Segment Start: INFORMATION GIVEN

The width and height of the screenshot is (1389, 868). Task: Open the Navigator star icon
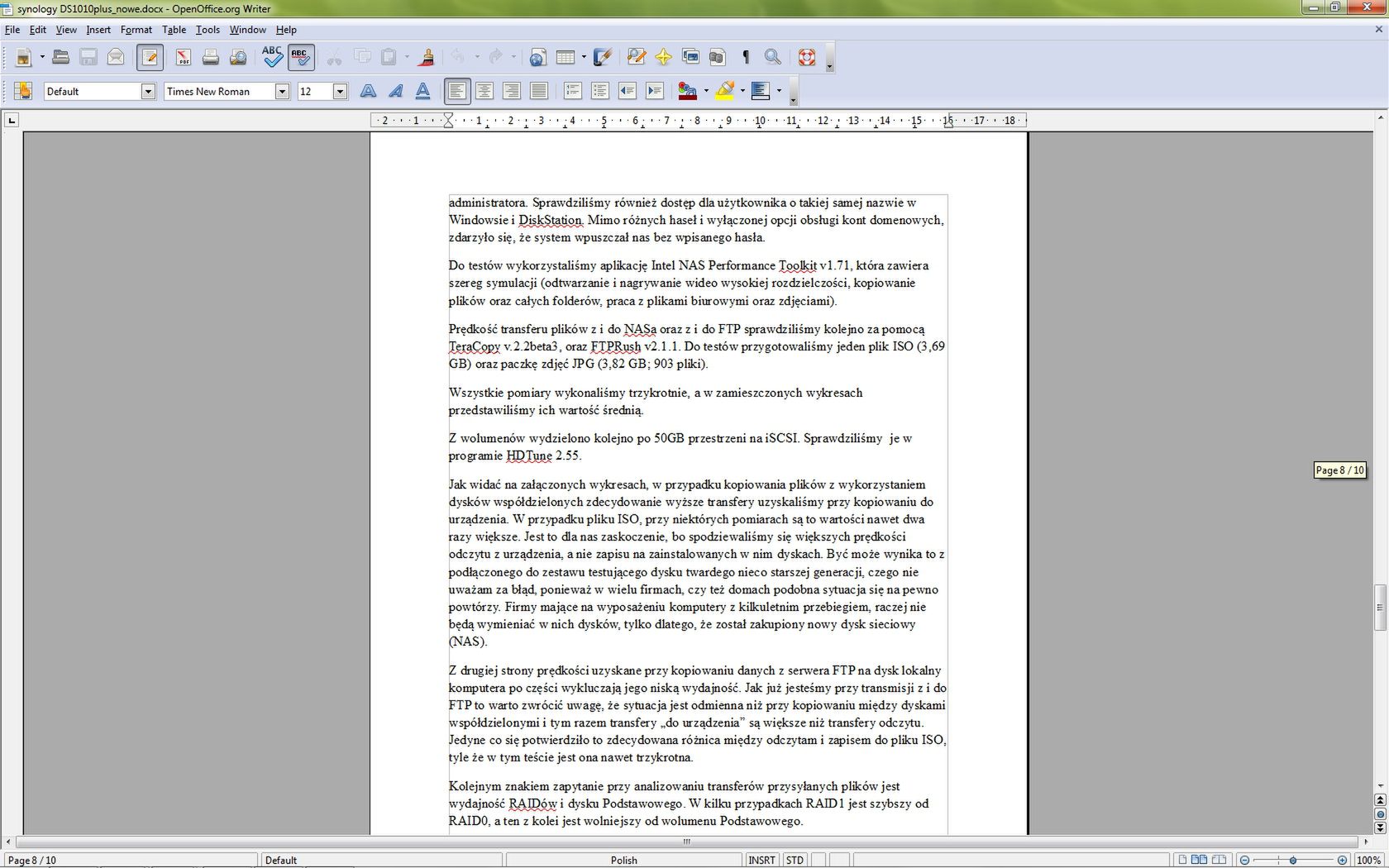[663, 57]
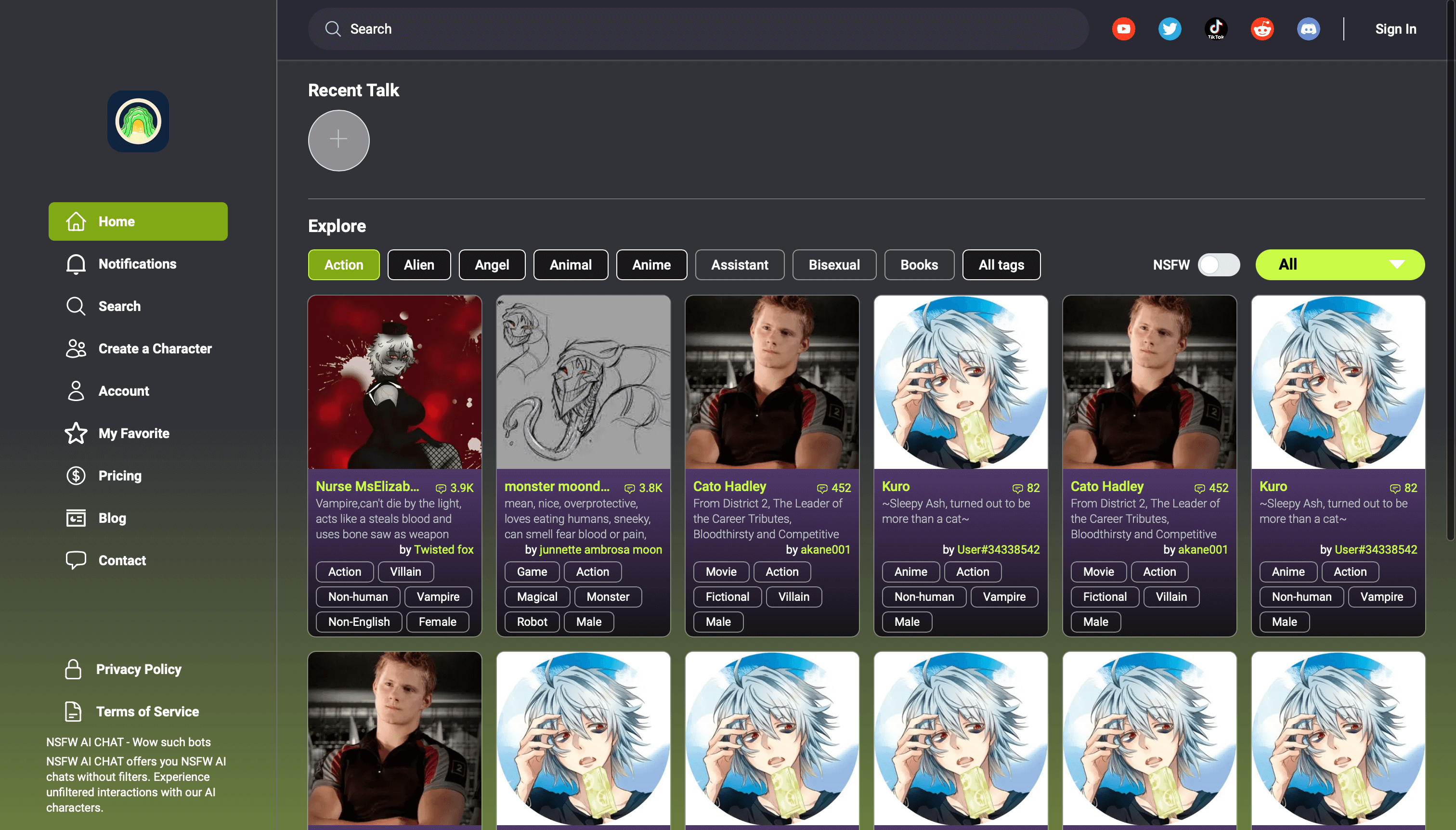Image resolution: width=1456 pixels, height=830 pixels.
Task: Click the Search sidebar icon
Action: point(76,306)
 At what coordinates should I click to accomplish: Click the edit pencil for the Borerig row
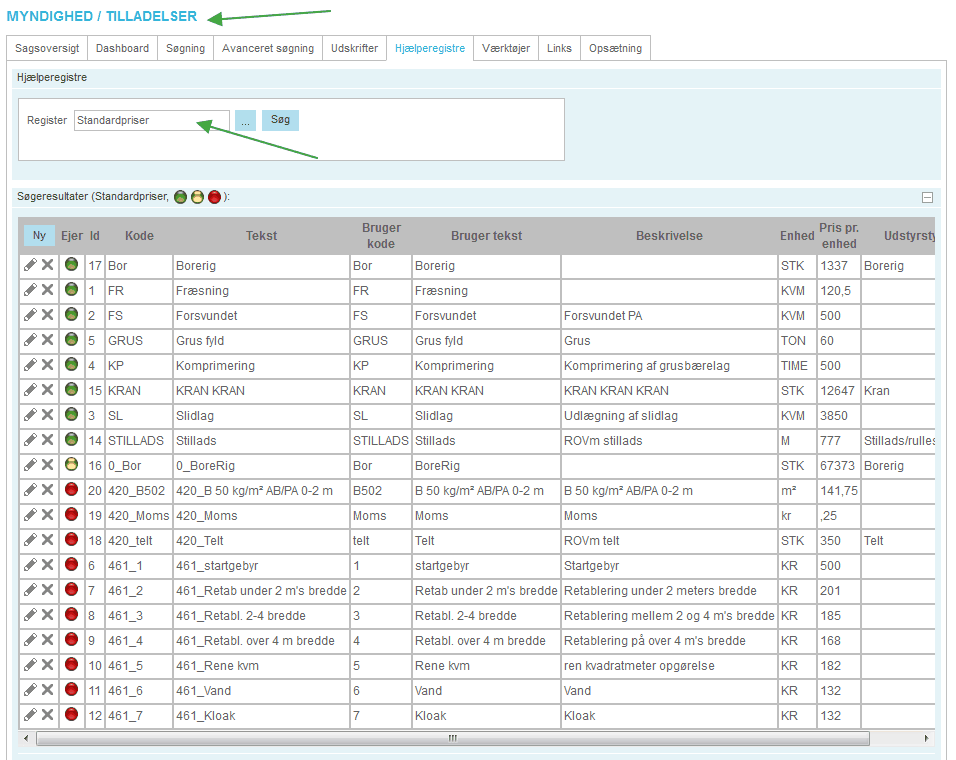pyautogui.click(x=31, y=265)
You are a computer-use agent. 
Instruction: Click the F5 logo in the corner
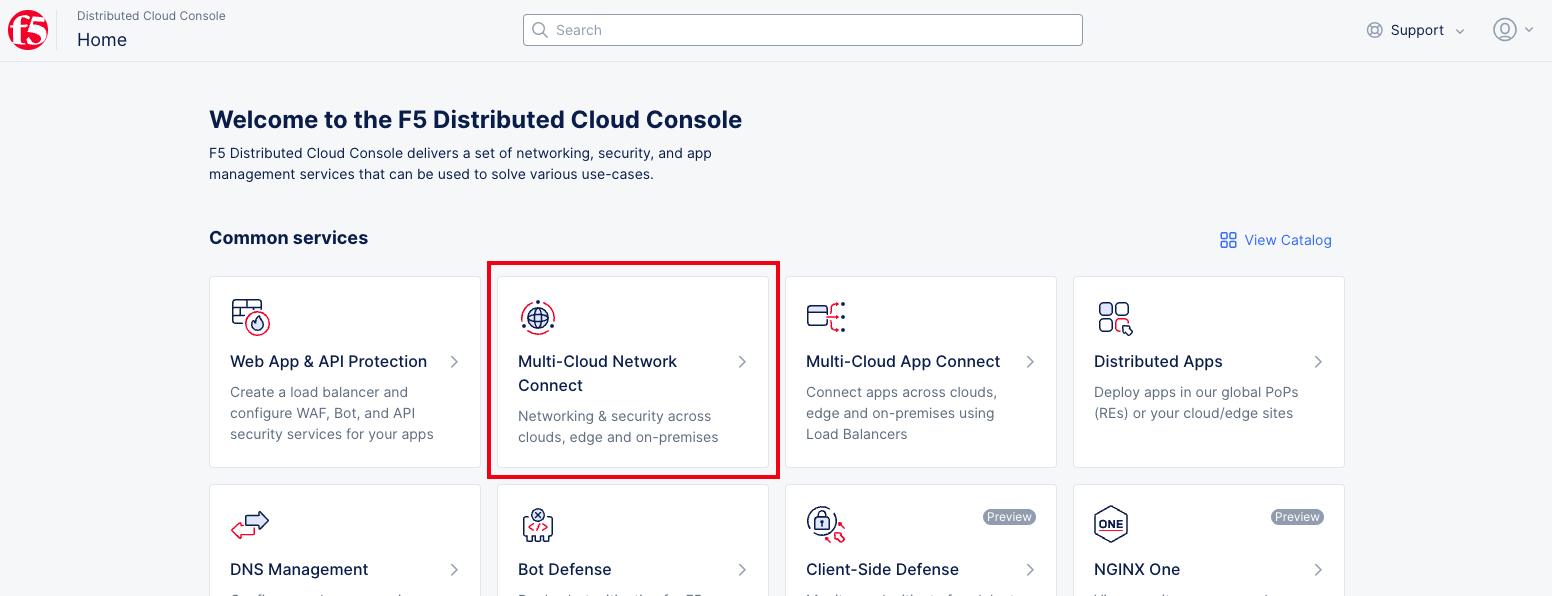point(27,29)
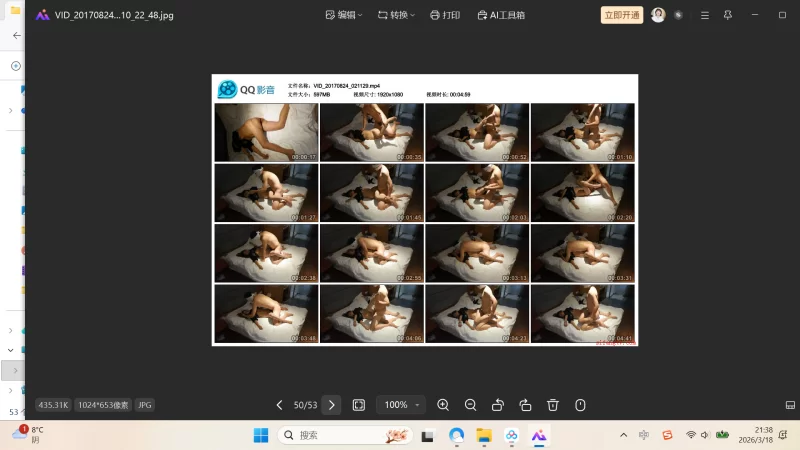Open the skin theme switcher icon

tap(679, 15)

Segment End: INFORMATION GIVEN

- [WHAT YOU NEED TO DO] Pictures are to be left out; the records above must be repeated word for word.

- [EXERCISE SOLUTION]
The width and height of the screenshot is (1389, 868). Task: Open the Navigator star icon
[663, 57]
Image resolution: width=1456 pixels, height=830 pixels.
Task: Click the Search sidebar icon
Action: point(76,306)
 At what coordinates should I click to accomplish: Click the edit pencil for the Borerig row
pyautogui.click(x=31, y=265)
You are a computer-use agent. 
Instruction: Click the F5 logo in the corner
point(27,29)
Open the skin theme switcher icon

tap(679, 15)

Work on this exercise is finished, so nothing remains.